MATERIAL TO PROCESS:
[START]
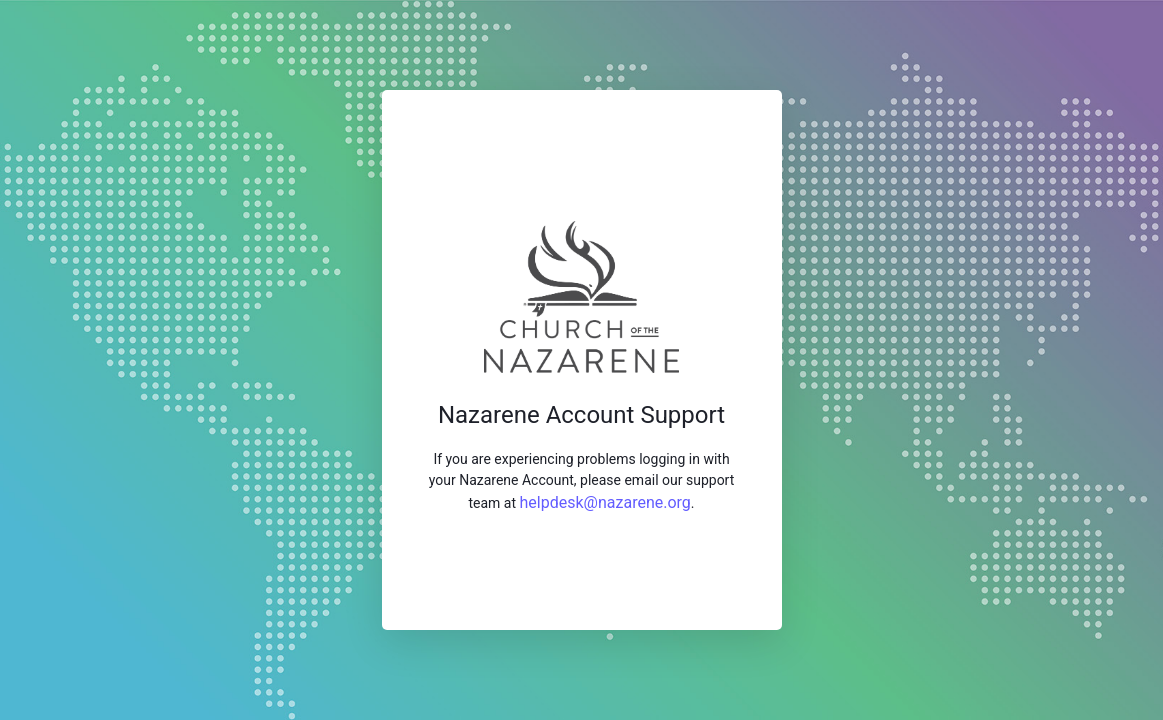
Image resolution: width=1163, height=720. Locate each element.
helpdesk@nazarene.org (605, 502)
[END]
[START]
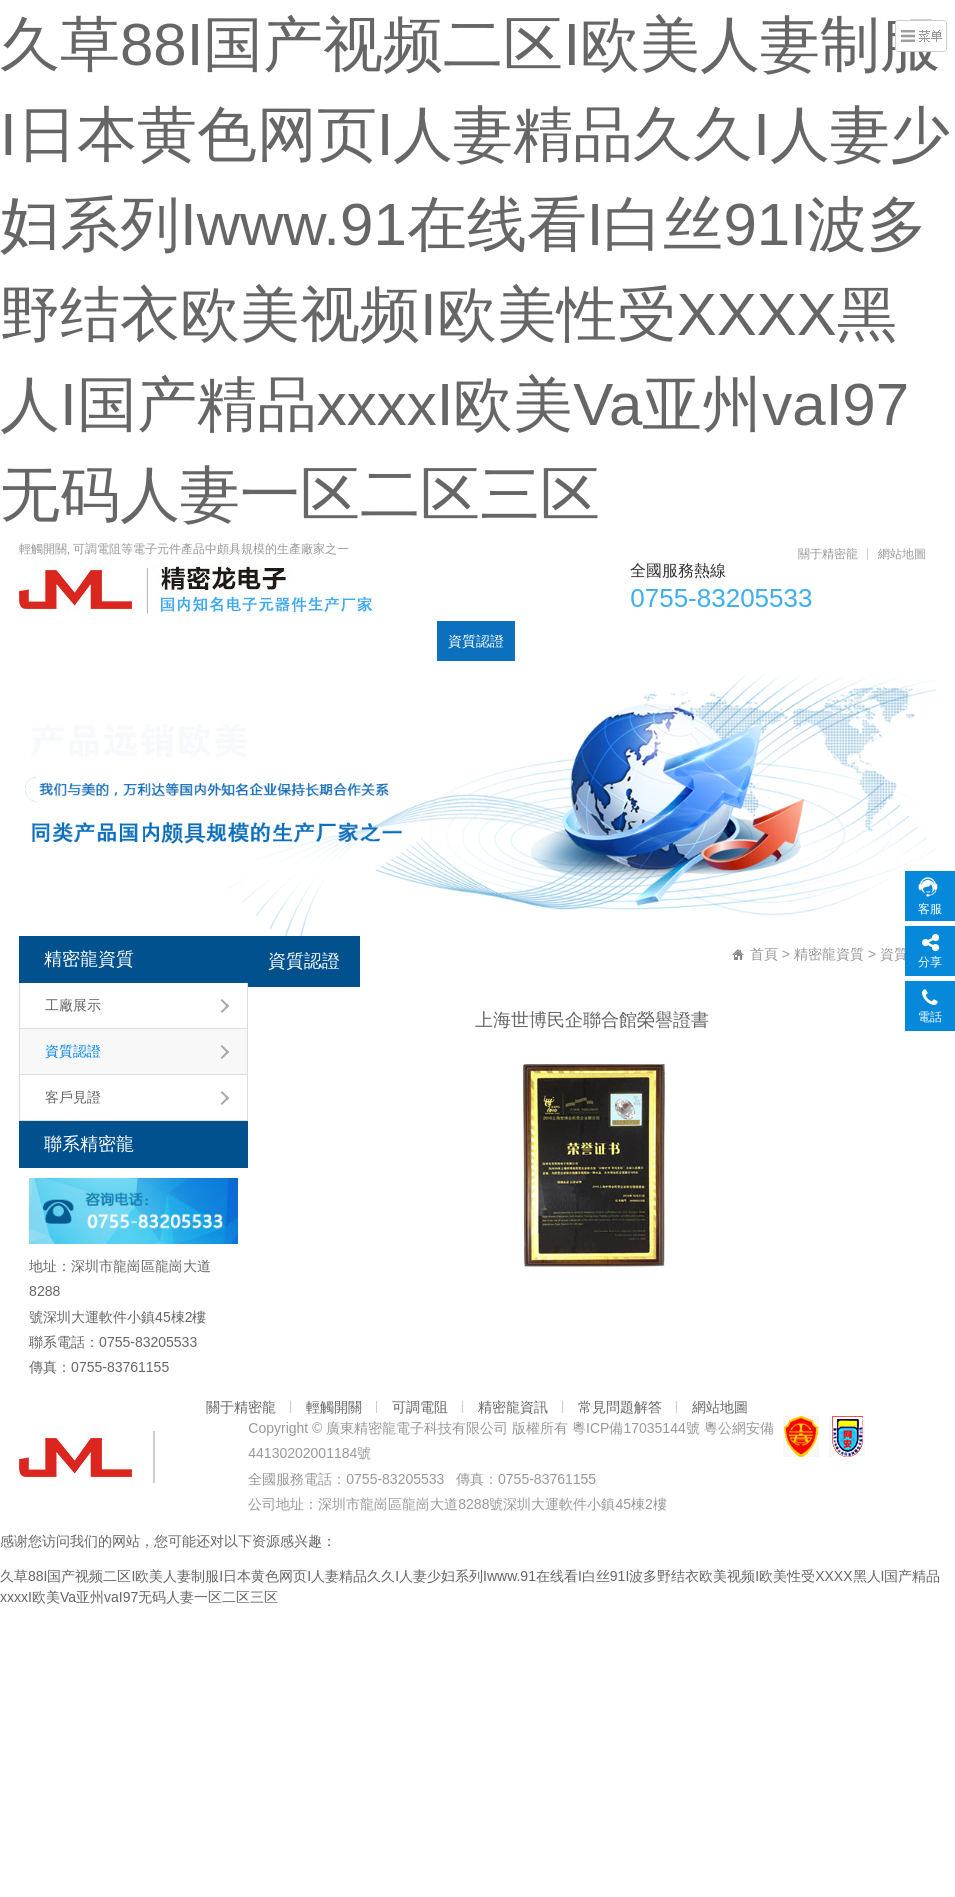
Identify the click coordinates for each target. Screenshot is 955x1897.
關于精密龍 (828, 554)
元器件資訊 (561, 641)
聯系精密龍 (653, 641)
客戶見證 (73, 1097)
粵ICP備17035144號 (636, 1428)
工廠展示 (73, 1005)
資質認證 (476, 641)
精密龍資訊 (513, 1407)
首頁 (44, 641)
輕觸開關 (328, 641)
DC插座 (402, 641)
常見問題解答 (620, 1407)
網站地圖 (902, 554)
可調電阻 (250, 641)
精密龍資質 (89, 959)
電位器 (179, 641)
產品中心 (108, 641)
[END]
SHORT TASK:
Copy the items verbatim, from the line containing "元器件資訊 (561, 641)" through the line containing "產品中心 (108, 641)", both included.

OUTPUT OF THE EXERCISE:
元器件資訊 (561, 641)
聯系精密龍 (653, 641)
客戶見證 (73, 1097)
粵ICP備17035144號 (636, 1428)
工廠展示 (73, 1005)
資質認證 (476, 641)
精密龍資訊 (513, 1407)
首頁 (44, 641)
輕觸開關 (328, 641)
DC插座 (402, 641)
常見問題解答 (620, 1407)
網站地圖 (902, 554)
可調電阻 (250, 641)
精密龍資質 (89, 959)
電位器 (179, 641)
產品中心 (108, 641)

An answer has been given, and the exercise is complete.